**DIRECTIONS FOR THIS TASK:** Please keep the pictures out and write out exactly the lines from the first in the data below through the one containing "The height and width of the screenshot is (702, 1024).", both included.

**MATERIALS PROVIDED:**
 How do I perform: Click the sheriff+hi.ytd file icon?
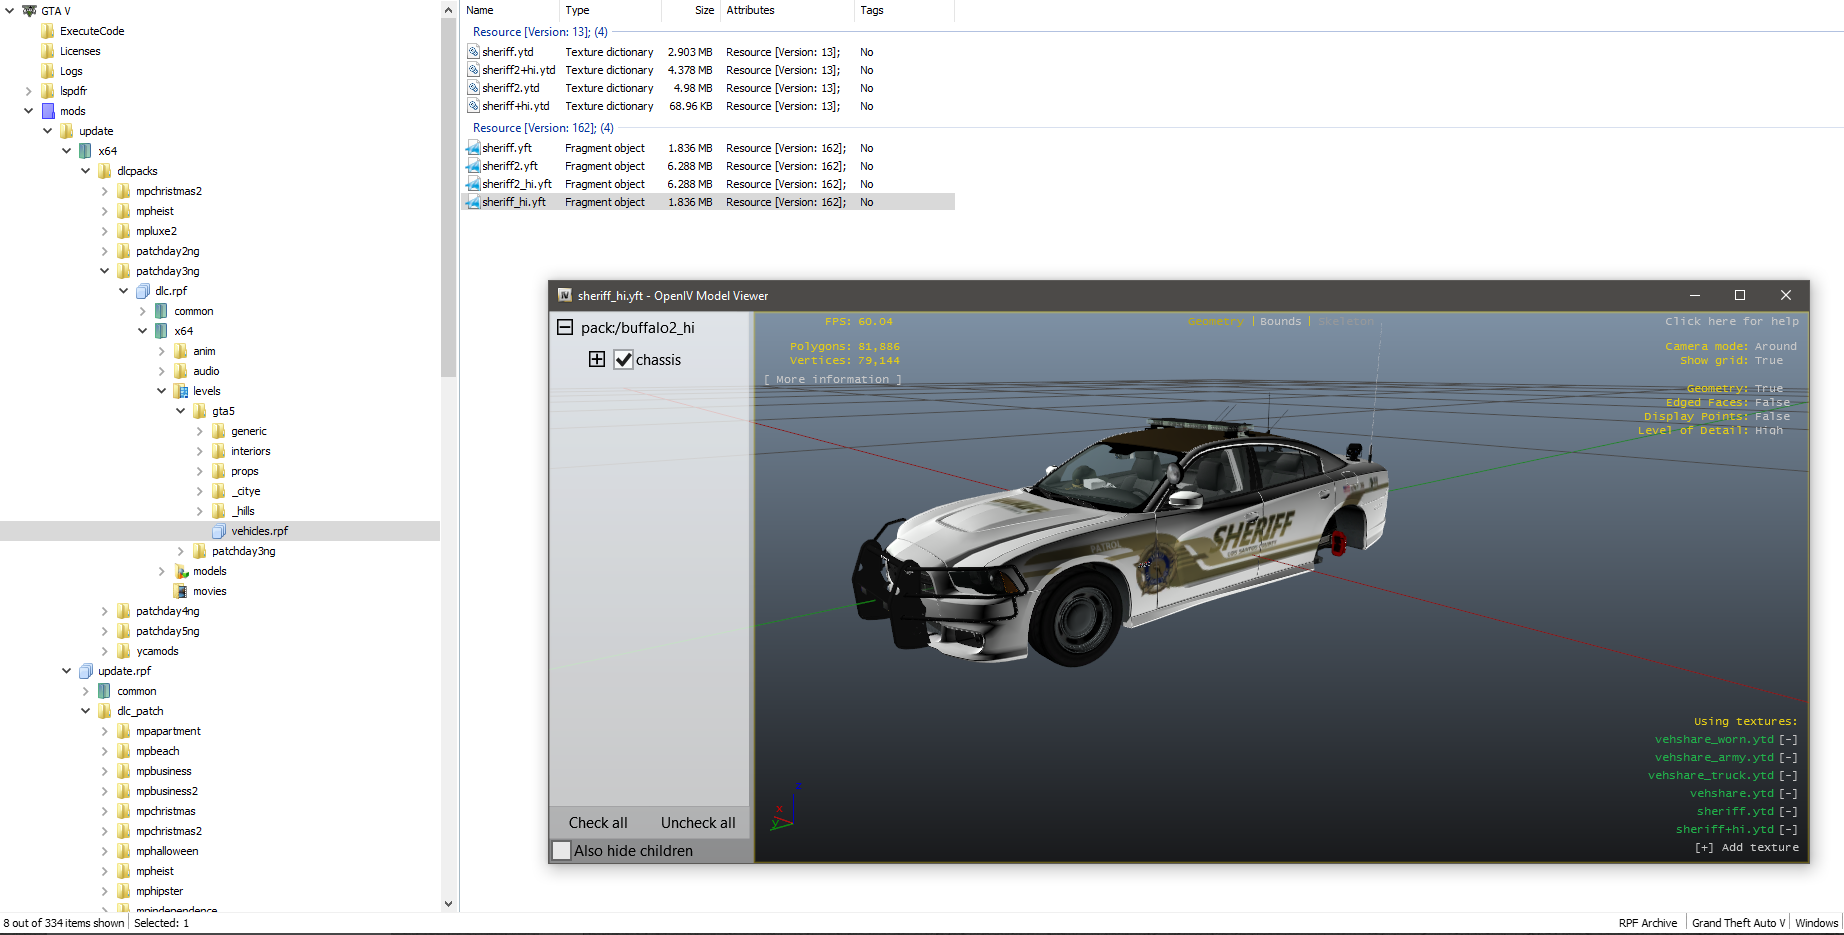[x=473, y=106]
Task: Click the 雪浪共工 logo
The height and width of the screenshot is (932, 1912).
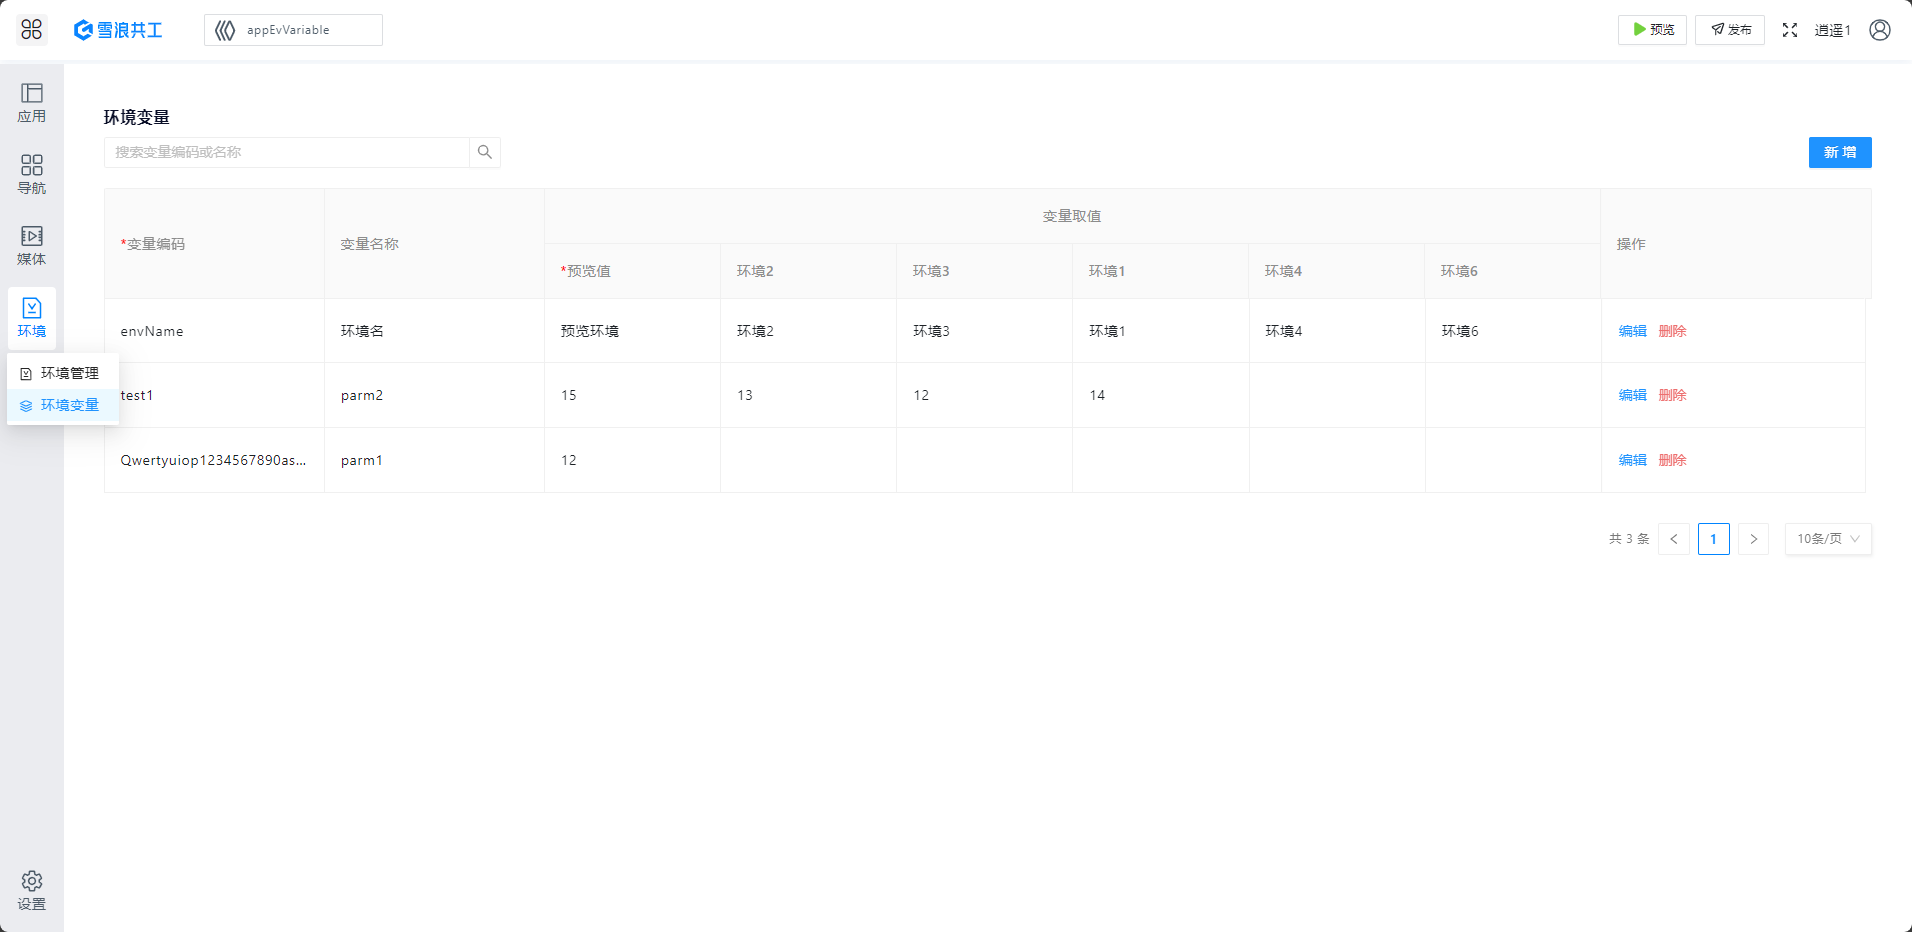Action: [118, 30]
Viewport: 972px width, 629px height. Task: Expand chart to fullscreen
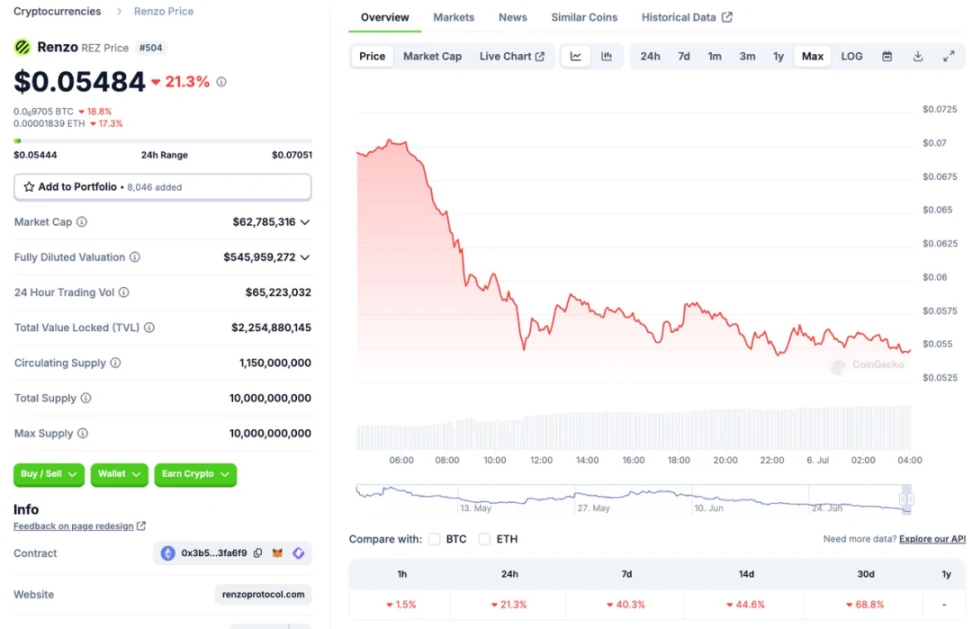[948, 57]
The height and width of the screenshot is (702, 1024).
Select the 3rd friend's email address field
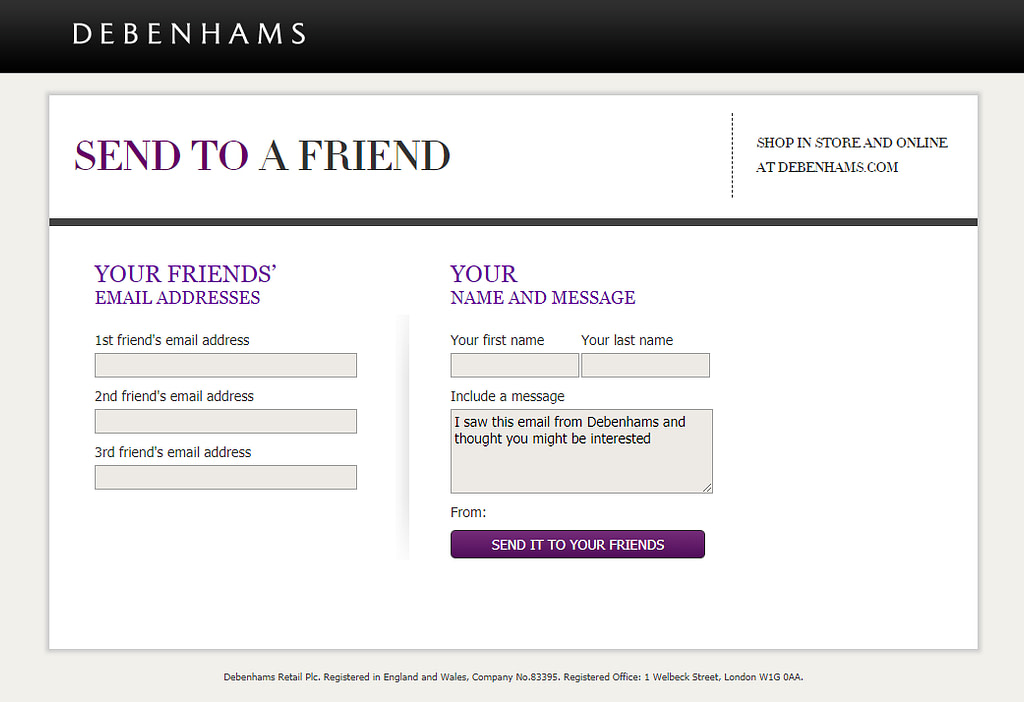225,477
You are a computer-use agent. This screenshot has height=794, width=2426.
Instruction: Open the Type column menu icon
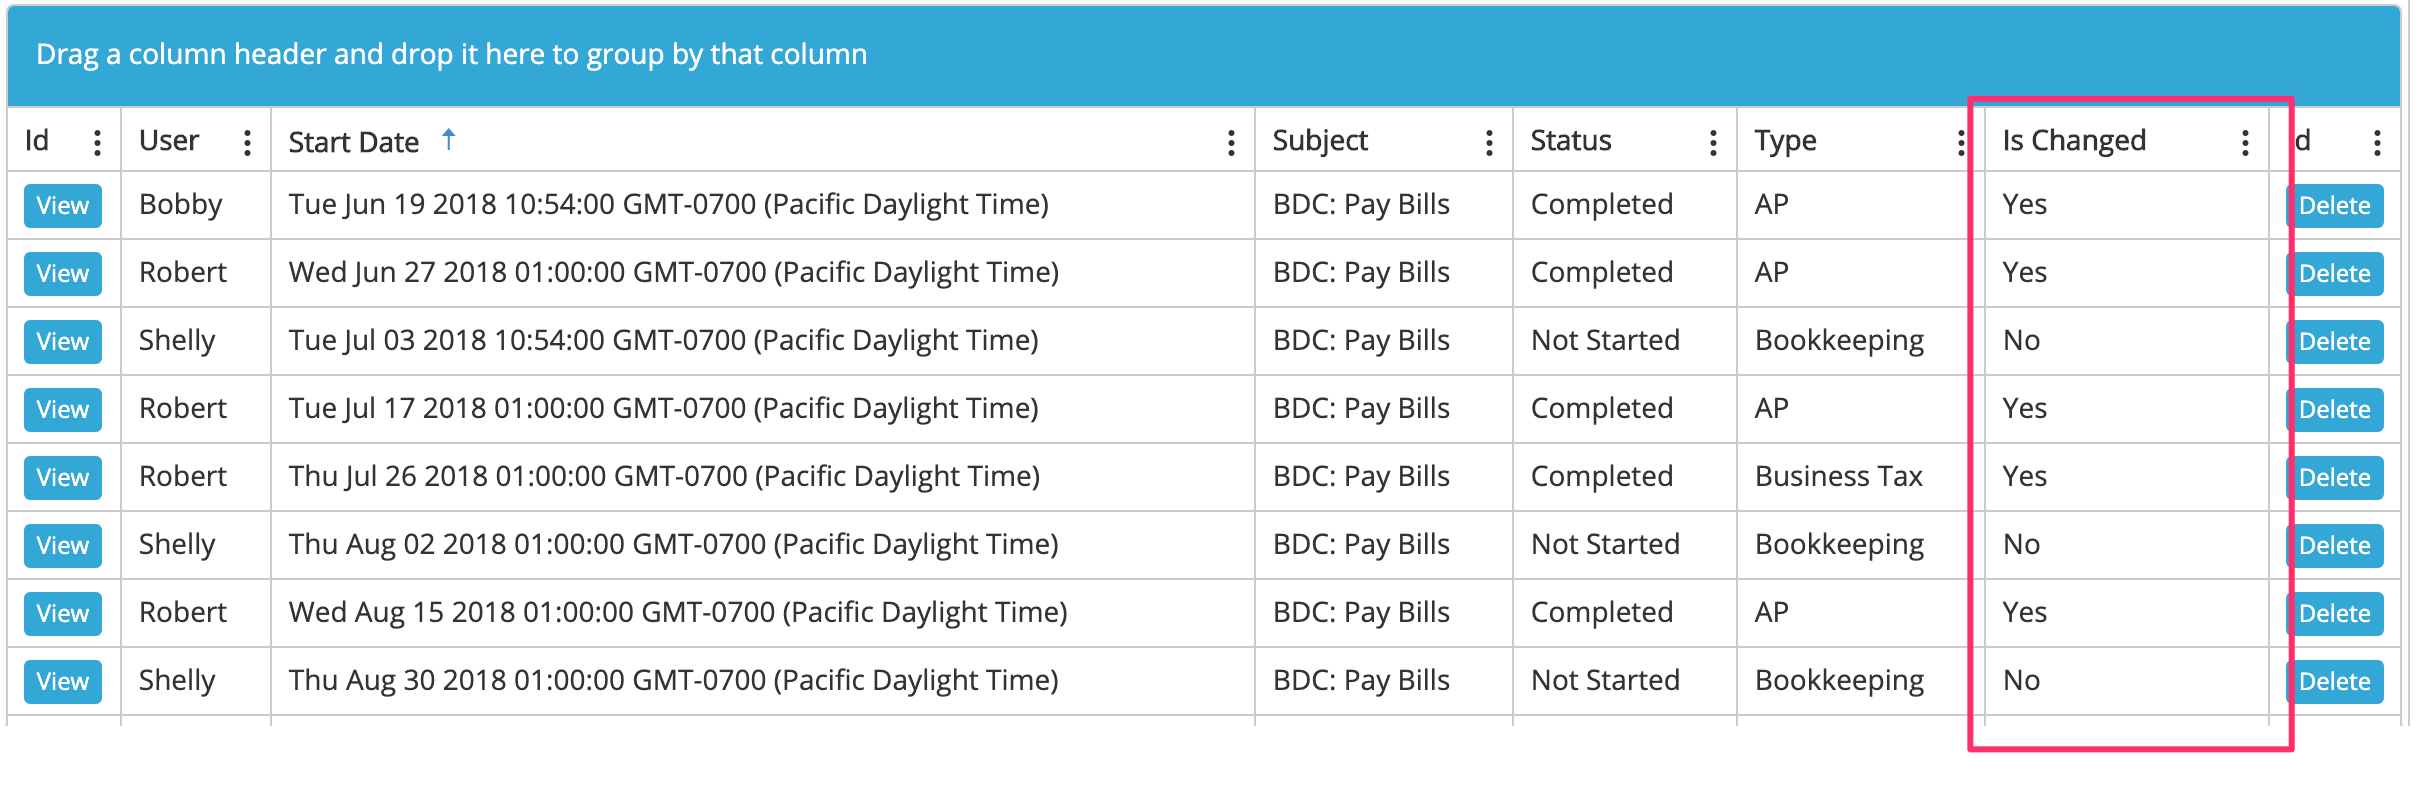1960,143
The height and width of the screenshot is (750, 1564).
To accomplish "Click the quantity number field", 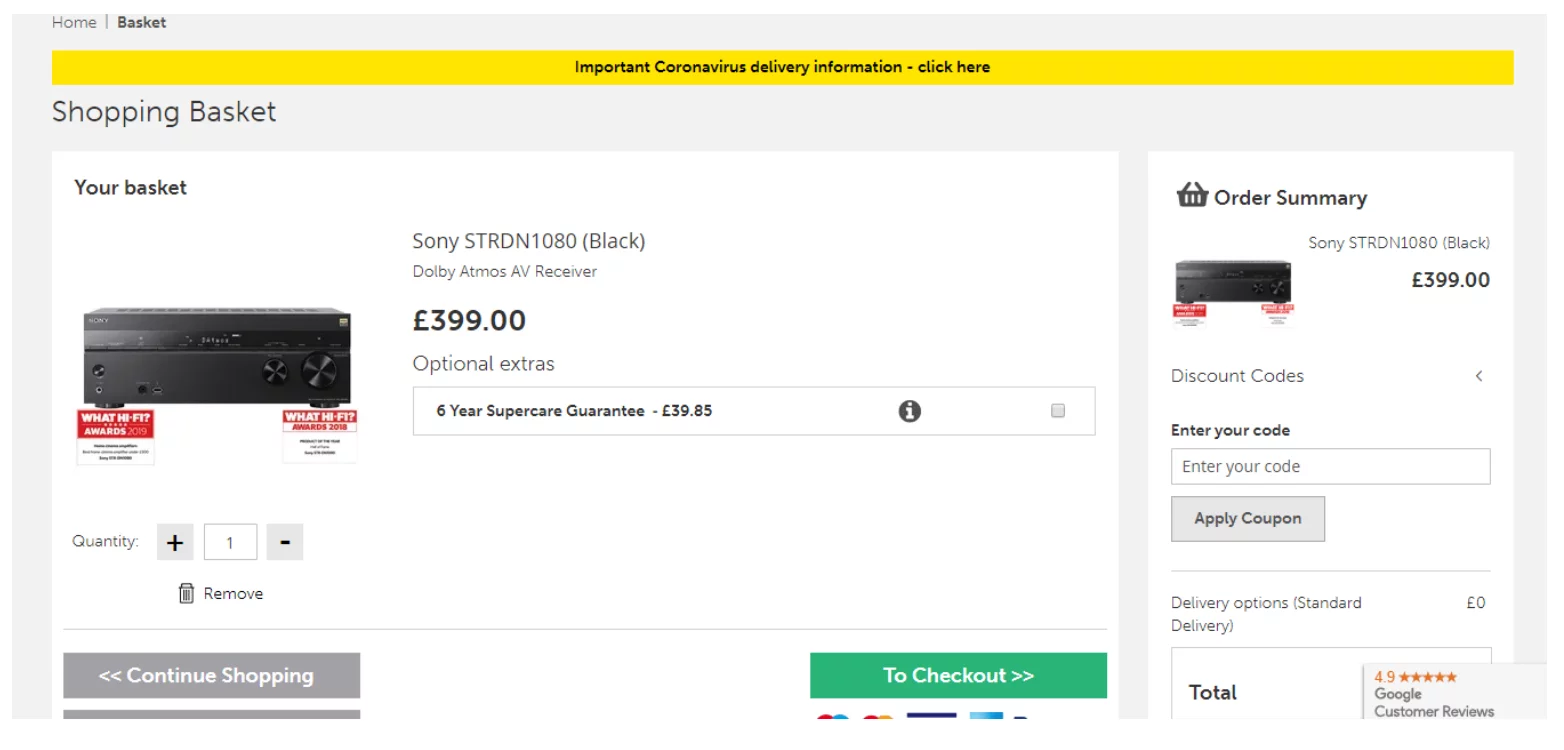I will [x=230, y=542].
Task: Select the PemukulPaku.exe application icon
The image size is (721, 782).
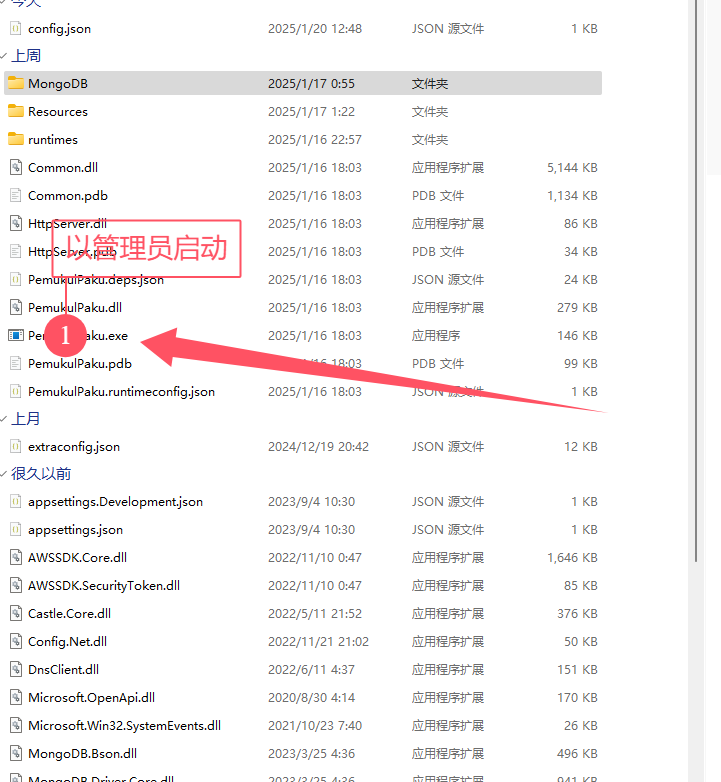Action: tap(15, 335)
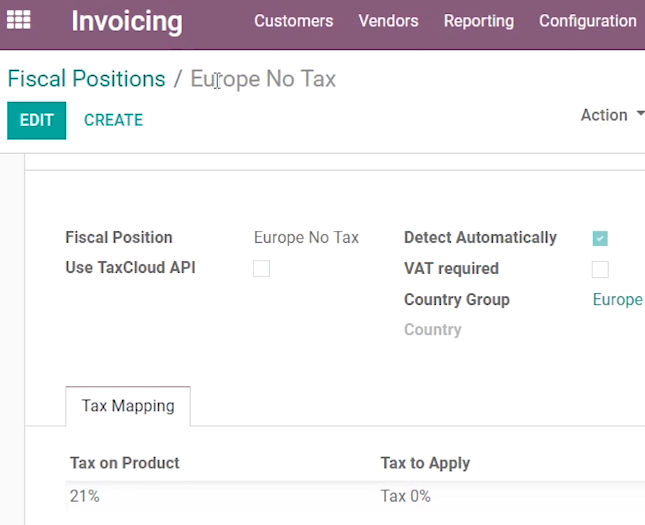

**REPLY TO THE TASK:**
 How do I perform: Click the sheriff+hi.ytd file icon?
[x=473, y=106]
Task: Click the 雪浪共工 logo
The height and width of the screenshot is (932, 1912).
Action: [118, 30]
Viewport: 972px width, 629px height. Task: Expand chart to fullscreen
[948, 57]
The height and width of the screenshot is (702, 1024).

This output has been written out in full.